=== WRITTEN REQUEST ===
Echo the lines of the listing below, starting with the line that contains "The image size is (332, 142)." and going on through the line that contains "Action: (64, 78)". Reproduce them character for character.

::::::::::

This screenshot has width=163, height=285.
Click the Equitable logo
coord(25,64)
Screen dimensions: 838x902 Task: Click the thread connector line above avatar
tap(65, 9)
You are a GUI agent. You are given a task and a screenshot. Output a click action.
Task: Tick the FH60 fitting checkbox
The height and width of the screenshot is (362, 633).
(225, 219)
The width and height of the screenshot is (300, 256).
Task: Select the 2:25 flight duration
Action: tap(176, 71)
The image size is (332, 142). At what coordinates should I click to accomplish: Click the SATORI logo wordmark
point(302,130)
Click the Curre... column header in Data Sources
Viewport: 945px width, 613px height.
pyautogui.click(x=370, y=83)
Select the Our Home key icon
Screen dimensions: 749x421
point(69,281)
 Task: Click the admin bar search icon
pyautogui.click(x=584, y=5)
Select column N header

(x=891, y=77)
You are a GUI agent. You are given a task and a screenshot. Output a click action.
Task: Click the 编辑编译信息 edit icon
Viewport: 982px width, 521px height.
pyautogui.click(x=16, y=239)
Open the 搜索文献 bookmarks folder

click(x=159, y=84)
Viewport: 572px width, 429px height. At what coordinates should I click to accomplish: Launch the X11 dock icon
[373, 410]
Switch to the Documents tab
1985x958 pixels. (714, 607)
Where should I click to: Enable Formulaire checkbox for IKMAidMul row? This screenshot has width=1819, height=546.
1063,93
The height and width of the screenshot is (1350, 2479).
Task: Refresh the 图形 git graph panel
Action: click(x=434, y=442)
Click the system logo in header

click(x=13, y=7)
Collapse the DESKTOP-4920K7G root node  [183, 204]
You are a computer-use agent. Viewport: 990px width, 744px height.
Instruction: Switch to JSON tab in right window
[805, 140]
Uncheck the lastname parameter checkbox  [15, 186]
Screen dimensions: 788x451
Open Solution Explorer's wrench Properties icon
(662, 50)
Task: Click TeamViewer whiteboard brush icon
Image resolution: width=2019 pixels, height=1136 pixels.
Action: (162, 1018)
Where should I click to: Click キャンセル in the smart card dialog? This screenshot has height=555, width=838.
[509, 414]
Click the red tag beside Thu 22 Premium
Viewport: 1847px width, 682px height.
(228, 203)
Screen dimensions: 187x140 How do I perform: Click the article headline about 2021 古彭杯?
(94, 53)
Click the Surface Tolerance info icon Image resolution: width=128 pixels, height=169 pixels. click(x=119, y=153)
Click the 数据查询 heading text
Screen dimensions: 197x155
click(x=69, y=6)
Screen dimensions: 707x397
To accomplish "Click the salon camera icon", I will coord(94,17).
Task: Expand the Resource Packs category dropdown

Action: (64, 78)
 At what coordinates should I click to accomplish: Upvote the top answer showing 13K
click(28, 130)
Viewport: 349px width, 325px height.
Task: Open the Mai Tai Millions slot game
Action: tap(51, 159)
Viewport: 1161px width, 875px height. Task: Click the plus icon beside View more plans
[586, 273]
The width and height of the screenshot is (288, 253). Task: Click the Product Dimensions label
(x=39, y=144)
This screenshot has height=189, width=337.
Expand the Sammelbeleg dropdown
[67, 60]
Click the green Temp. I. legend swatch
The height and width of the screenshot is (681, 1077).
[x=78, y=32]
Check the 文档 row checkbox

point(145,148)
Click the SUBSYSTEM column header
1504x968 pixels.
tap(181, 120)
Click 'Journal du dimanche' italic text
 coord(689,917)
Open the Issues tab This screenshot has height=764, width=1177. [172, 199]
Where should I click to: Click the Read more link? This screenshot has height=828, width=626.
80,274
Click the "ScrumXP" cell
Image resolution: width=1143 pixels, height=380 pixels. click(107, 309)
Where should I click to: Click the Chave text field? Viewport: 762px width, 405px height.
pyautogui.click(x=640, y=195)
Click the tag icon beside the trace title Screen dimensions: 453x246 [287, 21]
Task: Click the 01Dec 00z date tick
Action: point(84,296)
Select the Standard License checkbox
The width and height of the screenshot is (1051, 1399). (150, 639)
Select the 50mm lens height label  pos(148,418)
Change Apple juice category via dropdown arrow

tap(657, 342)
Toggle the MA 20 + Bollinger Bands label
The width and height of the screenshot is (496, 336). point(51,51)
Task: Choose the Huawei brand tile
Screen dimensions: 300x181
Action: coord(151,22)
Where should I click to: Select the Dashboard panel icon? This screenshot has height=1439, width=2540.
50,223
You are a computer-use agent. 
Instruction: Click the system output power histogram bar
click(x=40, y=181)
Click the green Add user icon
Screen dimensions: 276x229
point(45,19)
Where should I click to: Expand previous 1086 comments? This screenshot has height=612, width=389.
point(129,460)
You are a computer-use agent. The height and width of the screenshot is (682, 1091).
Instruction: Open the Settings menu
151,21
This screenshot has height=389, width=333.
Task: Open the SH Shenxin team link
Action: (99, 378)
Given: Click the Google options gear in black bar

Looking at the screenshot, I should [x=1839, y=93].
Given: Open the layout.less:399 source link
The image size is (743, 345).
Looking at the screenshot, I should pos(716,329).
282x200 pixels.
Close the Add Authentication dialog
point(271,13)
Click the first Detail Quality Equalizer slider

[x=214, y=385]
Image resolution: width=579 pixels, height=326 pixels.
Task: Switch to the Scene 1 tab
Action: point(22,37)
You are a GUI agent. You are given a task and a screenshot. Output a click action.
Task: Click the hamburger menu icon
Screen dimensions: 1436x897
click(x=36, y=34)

::::::::::

=== CORRECT RESPONSE ===
The image size is (332, 142). At what coordinates should I click to accomplish: Click the SATORI logo wordmark
point(302,130)
Click the Curre... column header in Data Sources
Viewport: 945px width, 613px height.
pyautogui.click(x=370, y=83)
Select the Our Home key icon
Screen dimensions: 749x421
point(69,281)
 Task: Click the admin bar search icon
pyautogui.click(x=584, y=5)
Select column N header

(x=891, y=77)
You are a GUI agent. You are given a task and a screenshot. Output a click action.
Task: Click the 编辑编译信息 edit icon
Viewport: 982px width, 521px height.
pyautogui.click(x=16, y=239)
Open the 搜索文献 bookmarks folder

click(x=159, y=84)
Viewport: 572px width, 429px height. At what coordinates should I click to accomplish: Launch the X11 dock icon
[373, 410]
Switch to the Documents tab
1985x958 pixels. (714, 607)
Where should I click to: Enable Formulaire checkbox for IKMAidMul row? This screenshot has width=1819, height=546.
1063,93
The height and width of the screenshot is (1350, 2479).
Task: Refresh the 图形 git graph panel
Action: click(x=434, y=442)
Click the system logo in header

click(x=13, y=7)
Collapse the DESKTOP-4920K7G root node  [183, 204]
You are a computer-use agent. Viewport: 990px width, 744px height.
Instruction: Switch to JSON tab in right window
[805, 140]
Uncheck the lastname parameter checkbox  [15, 186]
Screen dimensions: 788x451
Open Solution Explorer's wrench Properties icon
(662, 50)
Task: Click TeamViewer whiteboard brush icon
Image resolution: width=2019 pixels, height=1136 pixels.
Action: (162, 1018)
Where should I click to: Click キャンセル in the smart card dialog? This screenshot has height=555, width=838.
[509, 414]
Click the red tag beside Thu 22 Premium
Viewport: 1847px width, 682px height.
(228, 203)
Screen dimensions: 187x140 How do I perform: Click the article headline about 2021 古彭杯?
(94, 53)
Click the Surface Tolerance info icon Image resolution: width=128 pixels, height=169 pixels. click(x=119, y=153)
Click the 数据查询 heading text
Screen dimensions: 197x155
click(x=69, y=6)
Screen dimensions: 707x397
To accomplish "Click the salon camera icon", I will coord(94,17).
Task: Expand the Resource Packs category dropdown

Action: (64, 78)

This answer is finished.